Jusqu’à la fin de la Seconde Guerre mondiale, les Aïnous sont contraints de « devenir Japonais », de renier leurs rites, leurs arts, leur mode de vie, leur religion (abandon des cérémonies de mariage, d’enterrement, des esprits animaux). En 1899, le Parlement japonais promulgue la Loi sur la protection des anciens aborigènes d’Hokkaido, destinée à assimiler de la population aïnou du nord du Japon. En 1927, Kaizawa Hiranosuke réclame au gouvernement le droit des Aïnous et d’autres peuples indigènes d’être représentés au Congrès des peuples asiatiques à Nagasaki. Dans les années 1930, l’Association aïnou de Hokkaido se bat pour une révision à la Loi, dont certaines sections seront abrogées par la suite. Cependant, celle-ci continue à être au sein de mesures d’assimilation oppressives et de la discrimination à l’égard des Aïnous au Japon.

À partir de 1960, les Aïnous commencent à se rassembler pour acquérir le droit à la différence.
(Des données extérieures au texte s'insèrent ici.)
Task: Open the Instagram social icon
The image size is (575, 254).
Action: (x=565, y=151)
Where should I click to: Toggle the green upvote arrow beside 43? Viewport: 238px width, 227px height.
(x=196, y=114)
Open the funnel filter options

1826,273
Leurs demandes régulières, menées par l’Association Utari et Giichi Nomura, n’ont aucun aboutissement, mais ils poursuivent leurs efforts et soutiennent leur projet de lois pour faire valoir leur « droit à la différence ». Mais ce n’est qu’en 1994, grâce à la pression exercée par l’ONU en faveur des peuples autochtones, qu’ils parviennent à faire entrer un des leurs, Shigeru Kayano, à la Kokkai (Parlement japonais).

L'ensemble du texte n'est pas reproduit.